131 P. 1156, 73 Wash. 403, 1913 Wash. LEXIS 1613
CourtWashington Supreme Court
DecidedMay 6, 1913
DocketNo. 10773
StatusPublished
Cited by13 cases

This text of 131 P. 1156 (Hallidie Machinery Co. v. Whidbey Island Sand & Gravel Co.) is published on Counsel Stack Legal Research, covering Washington Supreme Court primary law. Counsel Stack provides free access to over 12 million legal documents including statutes, case law, regulations, and constitutions.

Bluebook
Hallidie Machinery Co. v. Whidbey Island Sand & Gravel Co., 131 P. 1156, 73 Wash. 403, 1913 Wash. LEXIS 1613 (Wash. 1913).

Opinion

Parker, J.

The plaintiff, Hallidie Machinery Company, seeks recovery from the defendants, Whidbey Island Sand & Gravel Company, as principal, and United States Fidelity and Guaranty Company, as surety, upon a redelivery bond executed by them in an action prosecuted by the machinery company against the sand and gravel company under the claim and delivery statutes. The plaintiff rests its right to recover upon the alleged failure of the sand and gravel company to return the property to the plaintiff in compliance with the conditions of the redelivery bond and judgment rendered in that action in its favor. A trial before the court and a jury resulted in a judgment and verdict in favor of the plaintiff in the sum of $2,296.30 damages, from which the defendants have appealed.
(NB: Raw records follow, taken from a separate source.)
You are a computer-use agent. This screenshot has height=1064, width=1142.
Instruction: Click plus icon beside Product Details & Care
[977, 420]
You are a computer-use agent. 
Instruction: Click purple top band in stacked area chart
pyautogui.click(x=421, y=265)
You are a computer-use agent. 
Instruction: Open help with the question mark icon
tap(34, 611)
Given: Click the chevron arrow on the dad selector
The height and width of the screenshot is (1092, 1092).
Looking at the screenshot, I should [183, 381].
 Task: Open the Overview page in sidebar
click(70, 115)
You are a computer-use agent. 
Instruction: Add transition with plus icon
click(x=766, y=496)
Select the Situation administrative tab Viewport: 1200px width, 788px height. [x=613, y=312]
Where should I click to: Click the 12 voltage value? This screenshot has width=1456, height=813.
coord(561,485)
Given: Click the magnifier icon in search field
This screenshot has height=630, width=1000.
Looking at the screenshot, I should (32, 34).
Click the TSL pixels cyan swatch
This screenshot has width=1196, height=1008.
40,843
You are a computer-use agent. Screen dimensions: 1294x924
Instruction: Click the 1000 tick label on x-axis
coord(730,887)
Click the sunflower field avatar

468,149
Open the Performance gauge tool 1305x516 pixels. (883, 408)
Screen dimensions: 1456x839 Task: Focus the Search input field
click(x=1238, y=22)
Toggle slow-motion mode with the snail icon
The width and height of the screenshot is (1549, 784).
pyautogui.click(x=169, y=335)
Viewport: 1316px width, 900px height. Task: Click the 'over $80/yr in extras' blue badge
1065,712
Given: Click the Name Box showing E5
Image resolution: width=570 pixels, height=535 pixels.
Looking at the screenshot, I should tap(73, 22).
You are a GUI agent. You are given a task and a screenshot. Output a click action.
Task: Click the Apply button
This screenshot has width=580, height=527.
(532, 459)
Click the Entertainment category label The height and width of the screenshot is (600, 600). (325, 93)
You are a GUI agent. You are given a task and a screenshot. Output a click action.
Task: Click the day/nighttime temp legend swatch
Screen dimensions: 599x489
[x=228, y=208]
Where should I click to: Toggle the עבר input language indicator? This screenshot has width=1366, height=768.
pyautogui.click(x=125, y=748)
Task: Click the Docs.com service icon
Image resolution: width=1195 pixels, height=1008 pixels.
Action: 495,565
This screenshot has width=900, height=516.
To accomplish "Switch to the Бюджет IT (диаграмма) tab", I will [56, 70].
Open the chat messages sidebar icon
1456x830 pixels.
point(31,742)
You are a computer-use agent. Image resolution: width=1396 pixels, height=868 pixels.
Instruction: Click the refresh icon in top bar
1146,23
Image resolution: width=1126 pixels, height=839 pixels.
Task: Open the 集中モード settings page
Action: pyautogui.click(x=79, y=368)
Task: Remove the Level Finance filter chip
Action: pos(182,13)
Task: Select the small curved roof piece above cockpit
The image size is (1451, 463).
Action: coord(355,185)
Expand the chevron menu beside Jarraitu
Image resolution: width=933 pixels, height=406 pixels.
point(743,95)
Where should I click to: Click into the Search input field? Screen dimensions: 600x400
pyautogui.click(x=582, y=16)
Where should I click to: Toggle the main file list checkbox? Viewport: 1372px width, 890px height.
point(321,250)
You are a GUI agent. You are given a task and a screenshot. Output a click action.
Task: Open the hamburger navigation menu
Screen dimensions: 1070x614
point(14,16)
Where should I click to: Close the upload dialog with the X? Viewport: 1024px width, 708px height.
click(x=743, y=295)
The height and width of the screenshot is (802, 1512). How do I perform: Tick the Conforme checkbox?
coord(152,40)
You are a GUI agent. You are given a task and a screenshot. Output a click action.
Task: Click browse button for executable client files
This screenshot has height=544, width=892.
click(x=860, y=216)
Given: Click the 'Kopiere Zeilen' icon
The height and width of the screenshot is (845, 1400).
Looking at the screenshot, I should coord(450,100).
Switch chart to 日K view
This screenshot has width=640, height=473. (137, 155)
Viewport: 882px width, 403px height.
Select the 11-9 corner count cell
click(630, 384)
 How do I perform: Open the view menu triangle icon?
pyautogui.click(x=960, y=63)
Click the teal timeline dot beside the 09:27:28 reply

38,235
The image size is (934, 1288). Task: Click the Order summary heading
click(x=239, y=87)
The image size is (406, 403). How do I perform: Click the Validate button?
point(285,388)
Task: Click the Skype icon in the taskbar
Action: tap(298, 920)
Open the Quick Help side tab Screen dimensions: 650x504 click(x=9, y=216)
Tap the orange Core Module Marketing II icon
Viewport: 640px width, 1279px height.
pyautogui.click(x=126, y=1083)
Prior to February 19, 1909, respondent commenced an action in the superior court for Whatcom county against appellant Sand and Gravel Company to recover possession of certain machinery, and caused the seizure thereof by the sheriff upon the execution of the usual bond and affidavit required by the claim and delivery statute, Rem. & Bal. Code, §§ 708, 709. On that day, appellant Sand and Gravel Company, as principal, and the guaranty company, as surety, executed in that action the redelivery bond here sued upon, conditioned as required by Rem. & Bal. Code, § 711, and thereby secured the return of the property to appellant Sand and Gravel Company. That action proceeded to trial before the court without a jury, resulting in judgment in usual [405]*405form in the alternative in favor of the respondent, awarding to it the property, and if delivery thereof could not be had, that respondent recover of appellant Sand and Gravel Company the value of the property, which was determined and fixed by the court in that judgment. Upon appeal from that judgment, it was affirmed by this court, our decision being reported in Hallidie Mach. Co. v. Whidbey Island Sand & Gravel Co., 62 Wash. 604, 114 Pac. 457, where a more detailed history of the case may be found. On June 7, 1911, which was very soon after the filing of the remittitur from our decision in the superior court, appellant tendered to respondent the machinery, claiming such tender to be in compliance with the redelivery bond executed by it in the claim and delivery action. Respondent refused to accept that tender, and seeks to justify its refusal upon the ground that the machinery was, at the time of the tender, not in substantially the same condition in which it was when redelivered to the appellant Sand and Gravel Company under the redelivery bond, but was, at the time of the tender, in a greatly depreciated condition and practically worthless, by reason of its use by appellant Sand and Gravel Company and its exposure to the elements during the period from its redelivery to appellant Sand and Gravel Company on February 11, 1909, until its tender to respondent on June 7, 1911. On July 12, 1911, this action was commenced against appellants upon the redelivery bond, seeking recovery of damages measured by the value of the property as fixed by the court in the judgment in the claim and delivery action.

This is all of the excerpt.